| MATERIAL |
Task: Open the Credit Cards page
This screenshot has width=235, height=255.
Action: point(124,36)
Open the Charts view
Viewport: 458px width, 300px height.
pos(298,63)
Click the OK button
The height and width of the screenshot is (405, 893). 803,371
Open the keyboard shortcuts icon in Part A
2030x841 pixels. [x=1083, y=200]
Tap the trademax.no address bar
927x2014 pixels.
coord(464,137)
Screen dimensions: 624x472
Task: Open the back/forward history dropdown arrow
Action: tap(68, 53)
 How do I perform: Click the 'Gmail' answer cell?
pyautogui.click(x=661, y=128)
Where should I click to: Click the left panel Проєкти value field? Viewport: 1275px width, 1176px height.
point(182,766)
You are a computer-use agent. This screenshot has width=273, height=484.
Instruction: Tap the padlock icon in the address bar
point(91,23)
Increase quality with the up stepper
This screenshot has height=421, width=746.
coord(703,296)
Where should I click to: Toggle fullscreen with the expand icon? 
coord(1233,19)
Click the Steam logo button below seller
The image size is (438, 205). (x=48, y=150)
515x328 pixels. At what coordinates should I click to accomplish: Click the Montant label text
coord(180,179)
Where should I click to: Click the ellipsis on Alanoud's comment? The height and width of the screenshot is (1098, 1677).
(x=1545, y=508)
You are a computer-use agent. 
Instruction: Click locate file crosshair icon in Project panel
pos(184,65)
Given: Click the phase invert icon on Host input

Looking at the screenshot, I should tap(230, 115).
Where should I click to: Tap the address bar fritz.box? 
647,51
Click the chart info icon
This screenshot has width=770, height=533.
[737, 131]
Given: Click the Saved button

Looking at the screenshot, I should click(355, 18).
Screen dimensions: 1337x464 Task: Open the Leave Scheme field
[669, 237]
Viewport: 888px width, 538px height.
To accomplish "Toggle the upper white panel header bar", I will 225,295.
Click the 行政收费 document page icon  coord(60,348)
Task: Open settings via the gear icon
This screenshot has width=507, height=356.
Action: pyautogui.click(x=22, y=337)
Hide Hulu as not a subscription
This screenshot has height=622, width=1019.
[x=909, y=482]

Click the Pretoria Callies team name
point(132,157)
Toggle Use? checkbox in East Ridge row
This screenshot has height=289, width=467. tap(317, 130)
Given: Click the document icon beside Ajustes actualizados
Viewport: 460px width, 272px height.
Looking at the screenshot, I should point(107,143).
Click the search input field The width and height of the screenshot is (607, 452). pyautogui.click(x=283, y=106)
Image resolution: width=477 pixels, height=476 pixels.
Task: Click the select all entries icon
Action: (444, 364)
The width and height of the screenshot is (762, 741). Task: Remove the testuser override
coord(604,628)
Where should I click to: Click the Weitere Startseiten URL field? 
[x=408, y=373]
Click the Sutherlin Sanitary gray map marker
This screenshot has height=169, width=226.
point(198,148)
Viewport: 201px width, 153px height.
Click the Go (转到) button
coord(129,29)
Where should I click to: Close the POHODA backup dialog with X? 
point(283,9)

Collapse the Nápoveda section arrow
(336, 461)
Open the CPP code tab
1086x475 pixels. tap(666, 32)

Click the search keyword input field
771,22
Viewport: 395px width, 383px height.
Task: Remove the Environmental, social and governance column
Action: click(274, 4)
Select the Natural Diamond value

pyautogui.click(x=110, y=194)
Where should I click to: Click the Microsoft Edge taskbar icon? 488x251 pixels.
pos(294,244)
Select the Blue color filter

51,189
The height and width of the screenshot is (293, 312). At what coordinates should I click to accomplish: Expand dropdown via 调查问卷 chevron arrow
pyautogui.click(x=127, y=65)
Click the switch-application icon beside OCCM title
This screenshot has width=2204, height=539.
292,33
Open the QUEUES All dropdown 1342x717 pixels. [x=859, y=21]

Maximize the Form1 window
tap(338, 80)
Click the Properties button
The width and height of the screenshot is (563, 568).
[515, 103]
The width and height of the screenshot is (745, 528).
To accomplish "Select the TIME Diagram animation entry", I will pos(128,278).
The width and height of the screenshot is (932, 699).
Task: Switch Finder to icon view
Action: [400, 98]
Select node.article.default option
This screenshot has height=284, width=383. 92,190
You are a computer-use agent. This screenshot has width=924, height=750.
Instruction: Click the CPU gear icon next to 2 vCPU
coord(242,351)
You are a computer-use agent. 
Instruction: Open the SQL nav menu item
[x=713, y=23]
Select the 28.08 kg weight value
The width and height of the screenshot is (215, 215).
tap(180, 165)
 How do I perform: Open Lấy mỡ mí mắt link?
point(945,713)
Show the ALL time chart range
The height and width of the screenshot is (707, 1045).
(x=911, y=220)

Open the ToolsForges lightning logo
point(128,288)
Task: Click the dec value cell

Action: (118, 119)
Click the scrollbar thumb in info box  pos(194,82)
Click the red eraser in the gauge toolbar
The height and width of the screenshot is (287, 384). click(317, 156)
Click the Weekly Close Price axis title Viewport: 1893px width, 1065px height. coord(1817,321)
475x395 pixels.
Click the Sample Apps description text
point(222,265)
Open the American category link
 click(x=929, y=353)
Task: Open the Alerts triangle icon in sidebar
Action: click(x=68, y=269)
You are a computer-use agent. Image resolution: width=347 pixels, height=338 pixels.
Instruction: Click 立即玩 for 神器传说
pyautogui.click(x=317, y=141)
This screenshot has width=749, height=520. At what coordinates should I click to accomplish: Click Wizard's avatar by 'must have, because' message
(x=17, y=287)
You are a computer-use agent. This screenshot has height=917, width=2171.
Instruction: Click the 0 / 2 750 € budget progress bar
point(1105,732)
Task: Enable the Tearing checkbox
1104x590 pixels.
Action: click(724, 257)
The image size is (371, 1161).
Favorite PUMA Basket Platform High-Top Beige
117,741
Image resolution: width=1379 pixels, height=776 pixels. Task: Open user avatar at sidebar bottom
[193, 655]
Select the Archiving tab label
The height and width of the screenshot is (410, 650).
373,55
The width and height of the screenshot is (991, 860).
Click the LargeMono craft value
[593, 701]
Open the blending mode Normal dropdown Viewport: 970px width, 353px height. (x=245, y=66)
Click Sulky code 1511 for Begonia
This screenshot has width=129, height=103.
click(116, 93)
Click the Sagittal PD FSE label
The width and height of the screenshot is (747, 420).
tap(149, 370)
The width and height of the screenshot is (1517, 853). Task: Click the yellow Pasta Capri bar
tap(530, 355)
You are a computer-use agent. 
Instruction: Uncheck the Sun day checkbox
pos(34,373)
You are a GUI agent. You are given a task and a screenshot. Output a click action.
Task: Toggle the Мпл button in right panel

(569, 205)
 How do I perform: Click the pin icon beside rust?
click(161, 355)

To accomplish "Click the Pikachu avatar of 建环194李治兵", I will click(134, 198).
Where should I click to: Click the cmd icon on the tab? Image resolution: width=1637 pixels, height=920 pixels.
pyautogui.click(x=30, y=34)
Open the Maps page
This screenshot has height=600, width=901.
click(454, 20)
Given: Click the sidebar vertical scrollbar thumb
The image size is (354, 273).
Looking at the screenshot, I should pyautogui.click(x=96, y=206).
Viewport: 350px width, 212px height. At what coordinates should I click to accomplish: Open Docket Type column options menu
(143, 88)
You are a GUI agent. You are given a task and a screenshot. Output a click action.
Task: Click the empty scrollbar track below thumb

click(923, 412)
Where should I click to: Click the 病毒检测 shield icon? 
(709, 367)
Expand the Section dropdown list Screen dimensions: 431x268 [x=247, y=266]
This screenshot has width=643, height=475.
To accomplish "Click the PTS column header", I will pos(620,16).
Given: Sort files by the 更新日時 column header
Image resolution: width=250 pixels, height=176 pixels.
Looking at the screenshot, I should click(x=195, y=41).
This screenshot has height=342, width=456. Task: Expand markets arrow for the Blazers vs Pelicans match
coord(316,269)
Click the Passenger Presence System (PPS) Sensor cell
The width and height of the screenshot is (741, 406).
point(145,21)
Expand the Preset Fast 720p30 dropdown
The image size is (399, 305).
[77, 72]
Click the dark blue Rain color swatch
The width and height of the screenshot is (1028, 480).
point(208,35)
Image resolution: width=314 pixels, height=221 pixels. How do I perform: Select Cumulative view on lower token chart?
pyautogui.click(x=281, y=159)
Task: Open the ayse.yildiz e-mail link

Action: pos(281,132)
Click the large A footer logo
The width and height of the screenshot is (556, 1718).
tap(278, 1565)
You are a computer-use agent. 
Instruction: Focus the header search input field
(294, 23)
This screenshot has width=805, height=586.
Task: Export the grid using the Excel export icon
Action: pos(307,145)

| WHAT IS ASKED |
Return, unchanged, the entries starting with the line containing "Where should I click to: Close" and going on through the line containing "This screenshot has height=284, width=383.", both of those lines included.

| TASK RESPONSE |
Where should I click to: Close the POHODA backup dialog with X? 
point(283,9)

Collapse the Nápoveda section arrow
(336, 461)
Open the CPP code tab
1086x475 pixels. tap(666, 32)

Click the search keyword input field
771,22
Viewport: 395px width, 383px height.
Task: Remove the Environmental, social and governance column
Action: click(274, 4)
Select the Natural Diamond value

pyautogui.click(x=110, y=194)
Where should I click to: Click the Microsoft Edge taskbar icon? 488x251 pixels.
pos(294,244)
Select the Blue color filter

51,189
The height and width of the screenshot is (293, 312). At what coordinates should I click to accomplish: Expand dropdown via 调查问卷 chevron arrow
pyautogui.click(x=127, y=65)
Click the switch-application icon beside OCCM title
This screenshot has width=2204, height=539.
292,33
Open the QUEUES All dropdown 1342x717 pixels. [x=859, y=21]

Maximize the Form1 window
tap(338, 80)
Click the Properties button
The width and height of the screenshot is (563, 568).
[515, 103]
The width and height of the screenshot is (745, 528).
To accomplish "Select the TIME Diagram animation entry", I will pos(128,278).
The width and height of the screenshot is (932, 699).
Task: Switch Finder to icon view
Action: [400, 98]
Select node.article.default option
This screenshot has height=284, width=383. 92,190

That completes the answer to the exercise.